Le nouveau cas de déchéance de nationalité discriminant les Français d’origine étrangère, le déni de droit d’asile par la création de « zones d’attente fictive », l’allongement de la durée de rétention et les entraves au contrôle du juge, la mesure de bannissement sous la forme d’une «interdiction de retour », la chasse aux Roms et aux étrangers malades, la mise en place d’un internement administratif de très longue durée de «présumés terroristes » aggravent la politique de la peur et du rejet, qui fait des étrangers des boucs émissaires alors qu’ils vivent ici, travaillent ici et partagent notre vie de tous les jours.
Nous soutenons pour cette raison le mouvement des travailleuses et travailleurs sans papiers en grève pour leur régularisation, et demandons que les gouvernants respectent les textes et les engagements pris.
Pour une intervention solidaire de l’U.E. en Méditerranée
Appel pour une intervention solidaire de l’Union européenne en Méditerranée
Alors que des changements politiques majeurs, annonçant la fin de régimes autoritaires, sont amorcés au sud de la Méditerranée, les gouvernements et les instances de l’Union européenne se montrent avant tout préoccupés de se protéger contre « les flux migratoires incontrôlables » que pourraient entraîner ces bouleversements. Les experts et les services diplomatiques, qui n’ont rien vu venir des mouvements politiques en cours, ne craignent pas aujourd’hui d’affirmer que des milliers de migrants risquent de déferler sur les territoires européens.

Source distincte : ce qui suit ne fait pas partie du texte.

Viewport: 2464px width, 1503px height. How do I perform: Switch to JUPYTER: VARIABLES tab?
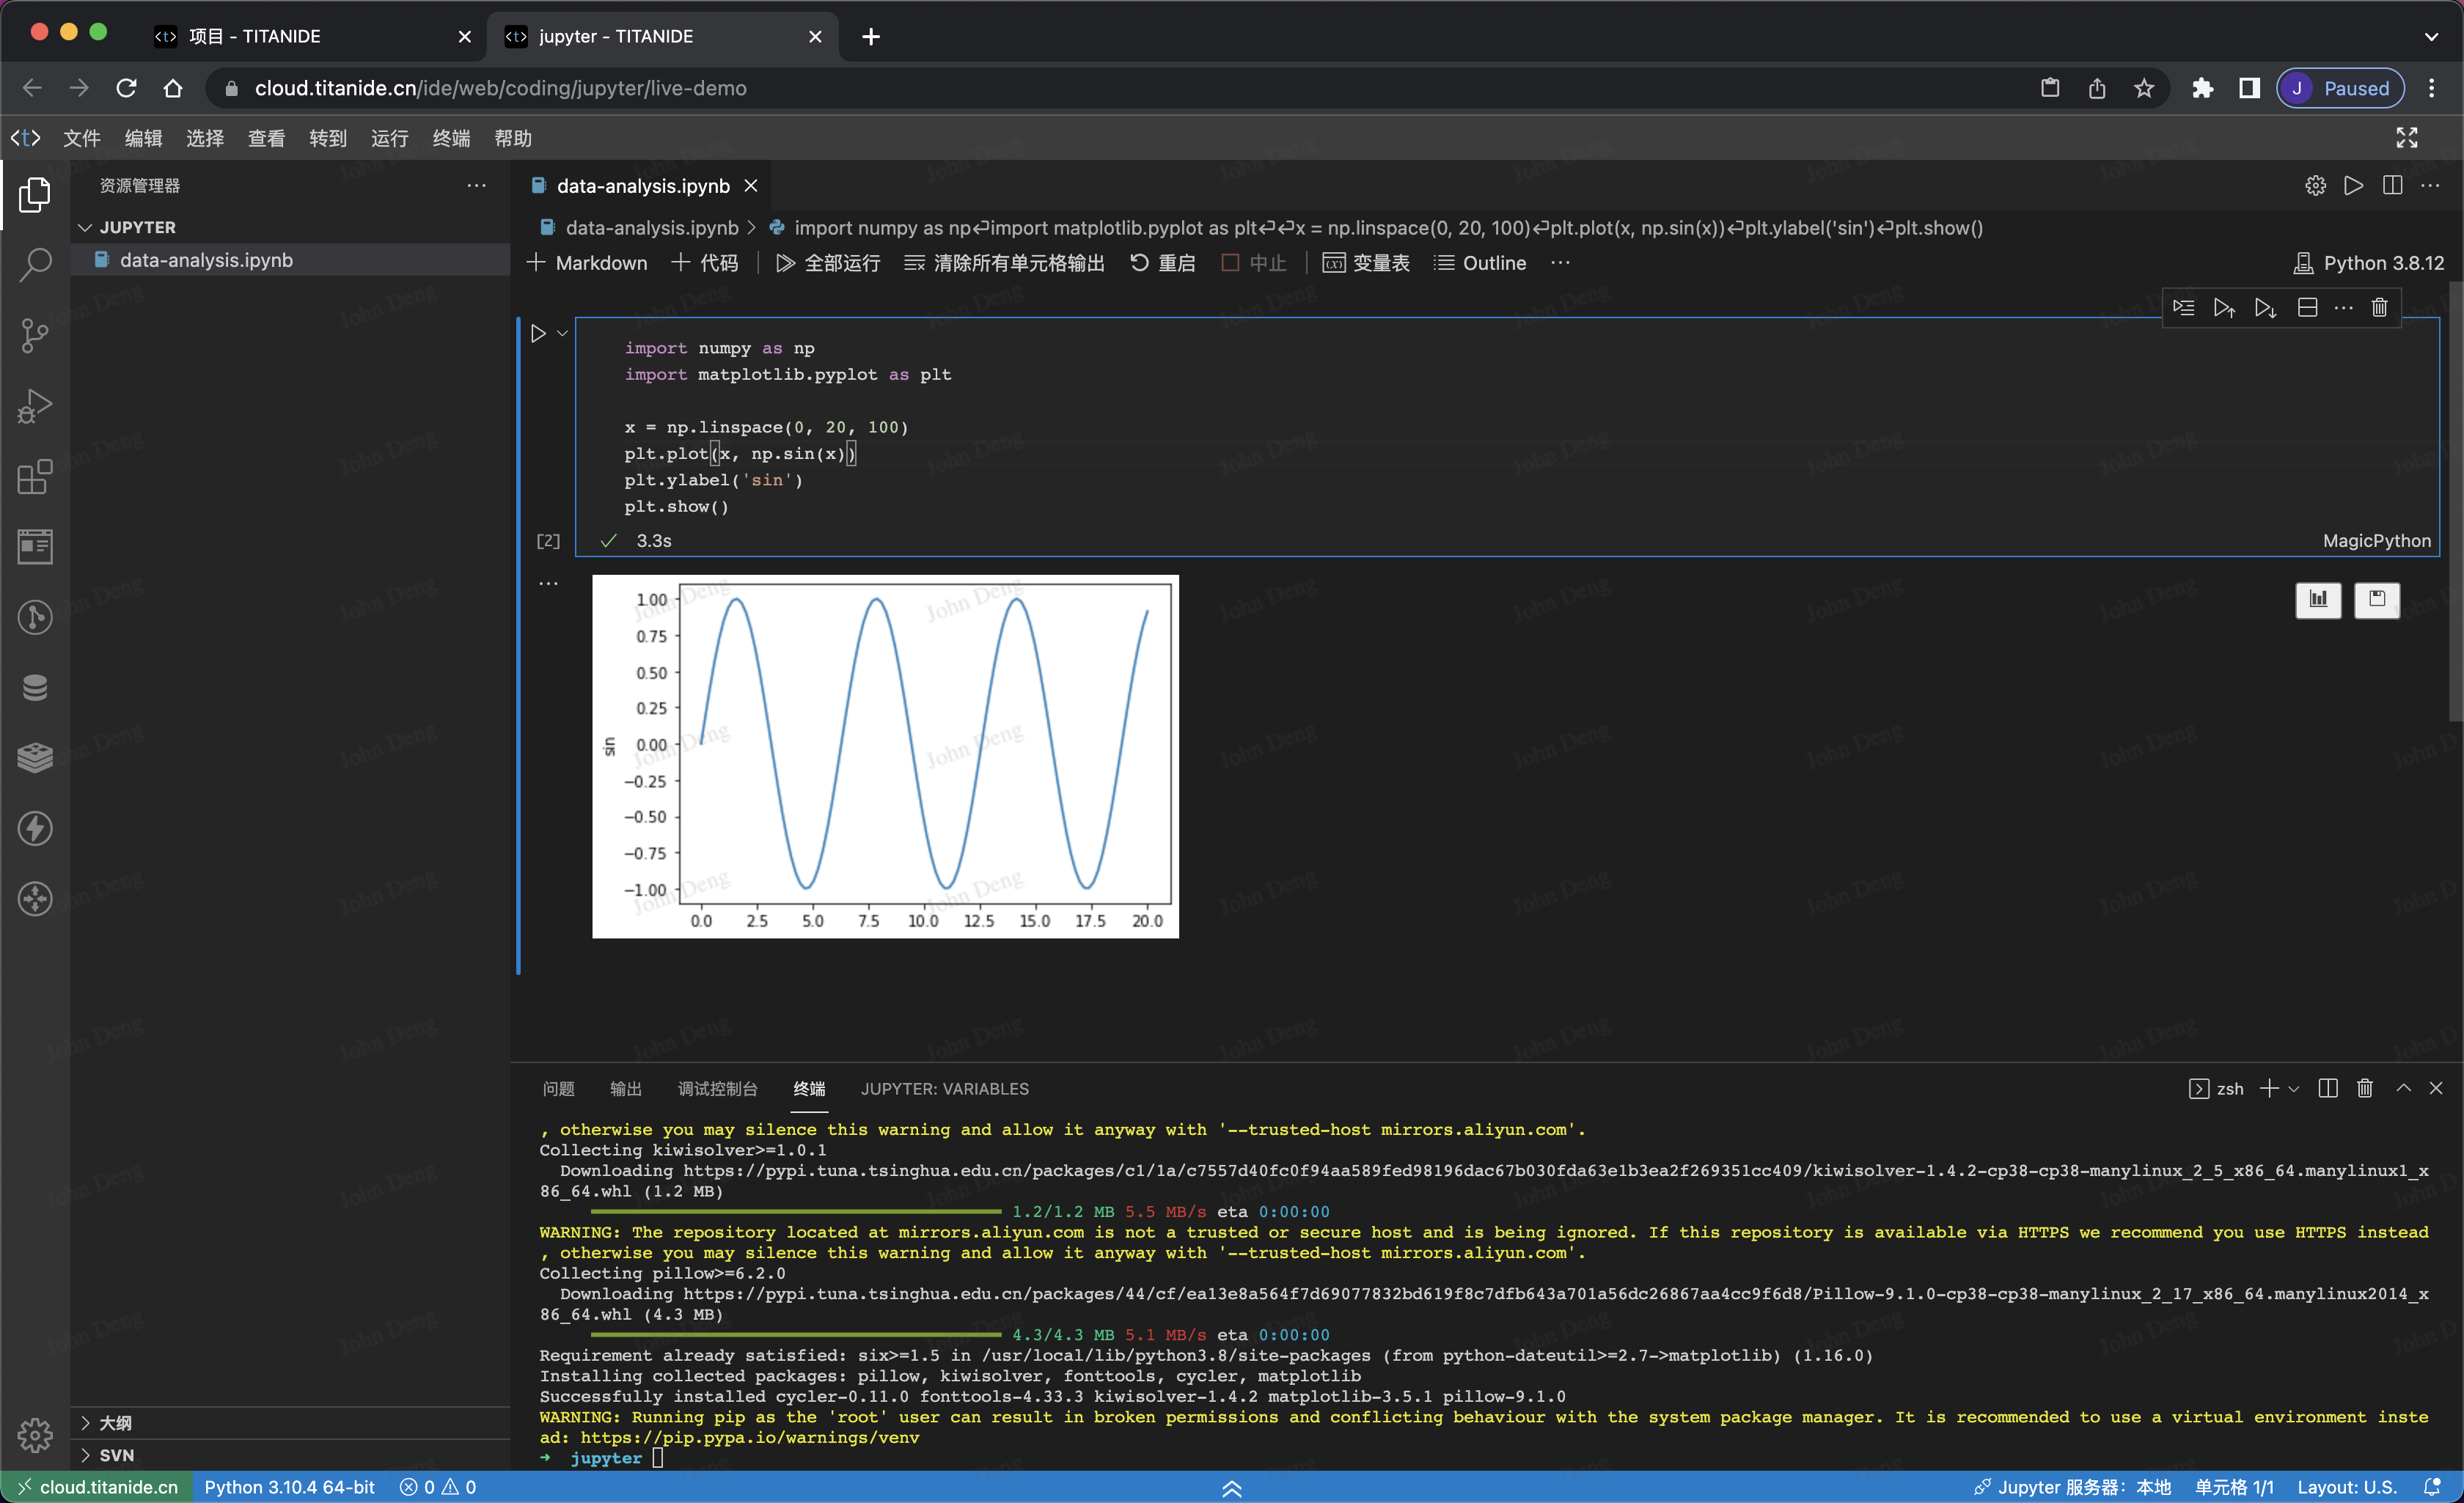pyautogui.click(x=944, y=1089)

L’UE a adopté en 2001 un dispositif dit de « protection temporaire » pour les ressortissants d’Etats qui, victimes d’une catastrophe naturelle, de troubles politiques dans leur pays ou de conflits armés, auraient besoin en urgence de trouver un abri en Europe. Mais « à l’heure actuelle, il n’y a pas de flux de réfugiés en provenance de Libye », s’est empressée d’indiquer la Commission européenne. Dans le même temps elle envoie des patrouilles sur ses frontières maritimes, via Frontex, pour empêcher les réfugiés potentiels, assimilés à des migrants clandestins, de traverser la Méditerranée !
Pendant ce temps, la situation s’aggrave de jour en jour en Libye et à ses frontières. En Tunisie, où affluent des dizaines de milliers de réfugiés, le dispositif est saturé, malgré les efforts déployés par les autorités locales. L’Europe ne peut pas continuer à faire comme si elle n’était pas concernée par le sort des dizaines ou centaines de milliers de personnes qui ont besoin de protection dans les pays actuellement troublés, ni par celui des migrant.es, originaires de divers autres pays arabes, africains, asiatiques, qui y résident.